▶ [What the task requires]
In this data, count the lines in which "computer" appears and give only that number.

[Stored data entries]
_ _ _

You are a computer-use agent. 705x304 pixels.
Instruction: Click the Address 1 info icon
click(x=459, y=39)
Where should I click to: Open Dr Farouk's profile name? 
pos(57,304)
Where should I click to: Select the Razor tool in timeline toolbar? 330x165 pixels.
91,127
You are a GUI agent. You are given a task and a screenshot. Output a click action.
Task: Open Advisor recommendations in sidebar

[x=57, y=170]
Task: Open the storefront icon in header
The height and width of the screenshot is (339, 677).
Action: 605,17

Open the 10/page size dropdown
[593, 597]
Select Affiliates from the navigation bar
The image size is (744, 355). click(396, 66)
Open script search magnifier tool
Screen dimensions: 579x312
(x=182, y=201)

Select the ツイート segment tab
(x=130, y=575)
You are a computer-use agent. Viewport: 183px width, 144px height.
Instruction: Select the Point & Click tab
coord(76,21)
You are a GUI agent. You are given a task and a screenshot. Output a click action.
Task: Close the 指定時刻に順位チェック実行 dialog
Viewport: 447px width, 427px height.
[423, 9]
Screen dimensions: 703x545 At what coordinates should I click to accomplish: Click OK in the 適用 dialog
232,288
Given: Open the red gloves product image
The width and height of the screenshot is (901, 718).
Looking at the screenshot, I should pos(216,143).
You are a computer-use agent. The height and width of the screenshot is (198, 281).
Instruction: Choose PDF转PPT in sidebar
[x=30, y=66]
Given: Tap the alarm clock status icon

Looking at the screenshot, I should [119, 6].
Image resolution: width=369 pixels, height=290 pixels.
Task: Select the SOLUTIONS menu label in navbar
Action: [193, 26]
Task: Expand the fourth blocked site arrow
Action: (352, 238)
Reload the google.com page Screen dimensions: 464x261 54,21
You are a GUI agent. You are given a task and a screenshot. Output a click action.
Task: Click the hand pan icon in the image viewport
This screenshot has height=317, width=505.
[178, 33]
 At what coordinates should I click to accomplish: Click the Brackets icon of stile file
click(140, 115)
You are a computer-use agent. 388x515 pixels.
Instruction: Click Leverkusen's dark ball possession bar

_ _ _

▶ [Finished task]
4